[AIM OF THE TASK]:
Repeat word for word the stretch from "Transport Secretary Chris" through "zone around airports." in the text about the Gatwick drone disruption.

[EXTRACT]:
## START
Gatwick installed an anti-drone system in November 2019, followed by Heathrow in January 2020.

===Consumer===
Alex Neill, the Which? managing director for home products and services, said:

This situation will understandably be frustrating for both the airlines and the tens of thousands of passengers travelling to and from Gatwick ahead of Christmas. Whilst these extraordinary circumstances unfortunately mean you are not entitled to compensation, you may still be entitled to meals, refreshments, hotel accommodation or transfers. You don't have to cancel your tickets though, as depending on the length of the delay, your airline should be providing you with alternative travel options or accommodation.

===Political===
Prime Minister Theresa May said in a statement:

I feel for all those passengers whose travel plans have been disrupted by this drone activity and the action that has had to be taken in response to it. At this particular time of year this is particularly difficult for people. We have already passed legislation in relation to the use of drones. As it has been made clear, the activity we have seen is illegal and those who are caught endangering aircraft can face up to five years in prison. And we're consulting on further aspects of this including further police powers. We will continue to work with the Gatwick authorities in order to bring this to a close such that people will be able to get on to the travel that they were expecting over the Christmas.

In a tweet, the Ministry of Defence (MoD) said Defence Secretary Gavin Williamson had confirmed the military deployment and said: "The armed forces have a range of unique capabilities and this isn't something we would usually deploy but we are there to assist and do everything we can so that they are in a position to open the airport at the earliest opportunity."

Transport Secretary Chris Grayling told Sky News: "One of the things we're going to be doing is temporarily lifting the night-flight restrictions at other airports so more planes can get into and out of the country."

Shadow Secretary of State for Transport Andy McDonald said:

Events at Gatwick Airport highlight the urgent need for clear rules on the use of drones near airports. There has been growing concern over the increasing number of near misses between drones and manned aircraft and the Government has been too slow to act. The Government should fast-track the introduction of a regulatory framework to protect against the misuse of drones and ensure the safety of UK airspace. This should include a drone exclusion zone around airports.
## END
[DATA EXCERPT]:
## START
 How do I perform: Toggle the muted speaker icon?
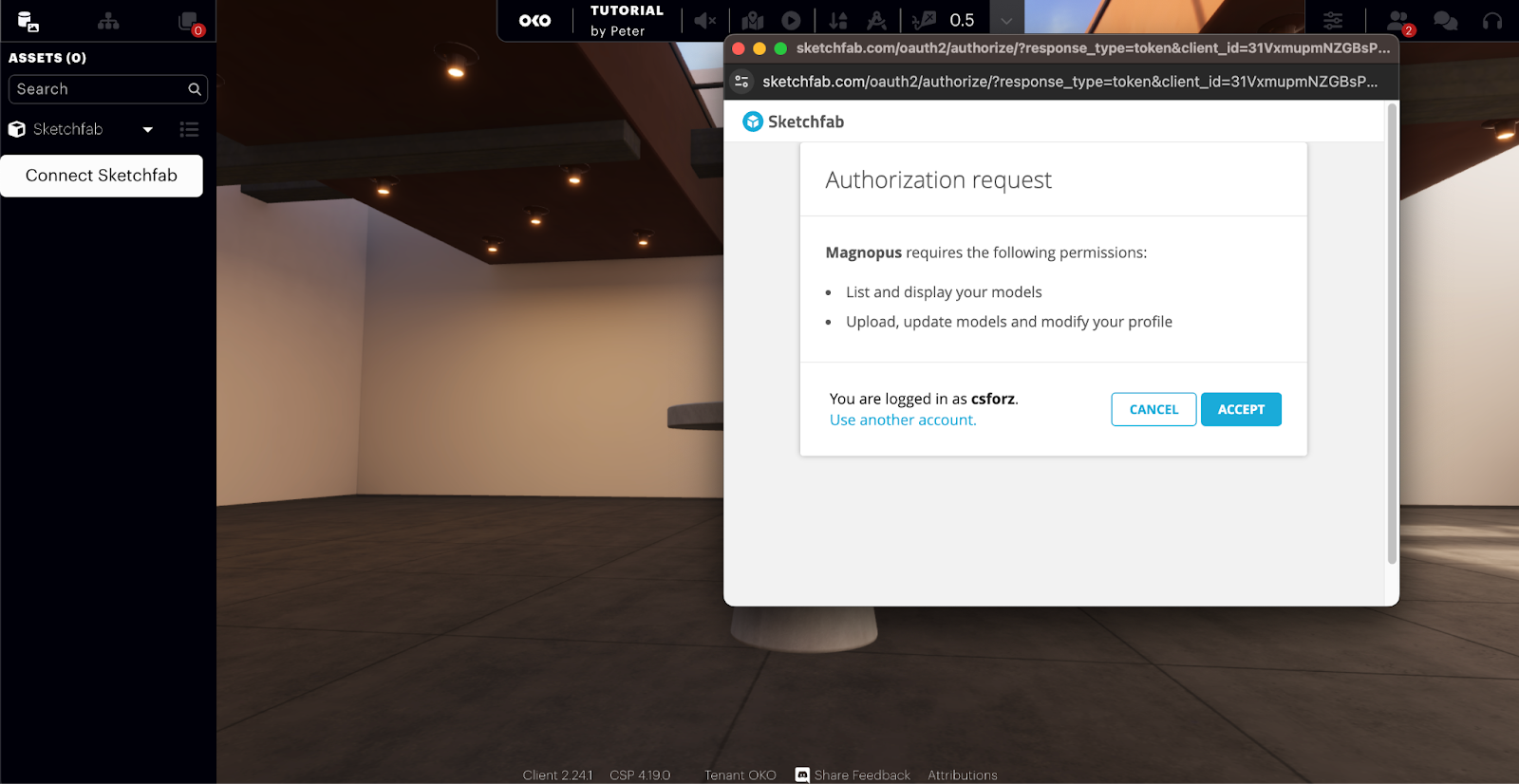pos(704,20)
## END
[REPLY]:
Transport Secretary Chris Grayling told Sky News: "One of the things we're going to be doing is temporarily lifting the night-flight restrictions at other airports so more planes can get into and out of the country."

Shadow Secretary of State for Transport Andy McDonald said:

Events at Gatwick Airport highlight the urgent need for clear rules on the use of drones near airports. There has been growing concern over the increasing number of near misses between drones and manned aircraft and the Government has been too slow to act. The Government should fast-track the introduction of a regulatory framework to protect against the misuse of drones and ensure the safety of UK airspace. This should include a drone exclusion zone around airports.